Beginning with the line that mentions "Viewport: 1022px width, 775px height.", reproduce every line through the last line of the entries, exactly, and only those.

Data records →
::::::::
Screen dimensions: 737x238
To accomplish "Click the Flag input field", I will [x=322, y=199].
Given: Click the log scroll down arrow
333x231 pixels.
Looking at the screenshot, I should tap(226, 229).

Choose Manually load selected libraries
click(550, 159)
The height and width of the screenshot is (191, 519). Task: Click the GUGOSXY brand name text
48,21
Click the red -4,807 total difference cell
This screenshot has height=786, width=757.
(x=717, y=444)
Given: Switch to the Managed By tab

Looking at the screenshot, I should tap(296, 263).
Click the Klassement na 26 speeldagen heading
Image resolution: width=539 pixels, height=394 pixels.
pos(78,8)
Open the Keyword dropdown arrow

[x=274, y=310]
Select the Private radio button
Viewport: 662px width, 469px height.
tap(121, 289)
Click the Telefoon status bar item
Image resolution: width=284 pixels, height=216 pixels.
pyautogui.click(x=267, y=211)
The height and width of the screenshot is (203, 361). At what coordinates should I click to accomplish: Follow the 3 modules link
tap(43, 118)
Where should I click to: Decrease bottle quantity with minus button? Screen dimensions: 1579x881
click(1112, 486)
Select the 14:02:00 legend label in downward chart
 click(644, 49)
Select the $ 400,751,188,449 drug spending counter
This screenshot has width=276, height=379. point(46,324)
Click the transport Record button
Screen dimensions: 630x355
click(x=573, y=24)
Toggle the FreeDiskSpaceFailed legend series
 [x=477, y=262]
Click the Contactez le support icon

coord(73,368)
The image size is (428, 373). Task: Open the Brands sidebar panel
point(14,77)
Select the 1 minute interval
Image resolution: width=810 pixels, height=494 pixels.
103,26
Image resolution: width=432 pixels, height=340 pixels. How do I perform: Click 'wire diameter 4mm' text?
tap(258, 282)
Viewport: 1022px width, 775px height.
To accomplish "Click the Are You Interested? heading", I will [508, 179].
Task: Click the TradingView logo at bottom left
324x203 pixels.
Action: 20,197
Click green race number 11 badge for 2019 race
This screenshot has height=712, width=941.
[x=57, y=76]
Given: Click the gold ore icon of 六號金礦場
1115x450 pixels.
::::::::
Reply to the task →
Viewport: 1022px width, 775px height.
To accomplish "Click the Are You Interested? heading", I will [508, 179].
Task: Click the TradingView logo at bottom left
324x203 pixels.
Action: 20,197
Click green race number 11 badge for 2019 race
This screenshot has height=712, width=941.
[x=57, y=76]
Given: Click the gold ore icon of 六號金礦場
1115x450 pixels.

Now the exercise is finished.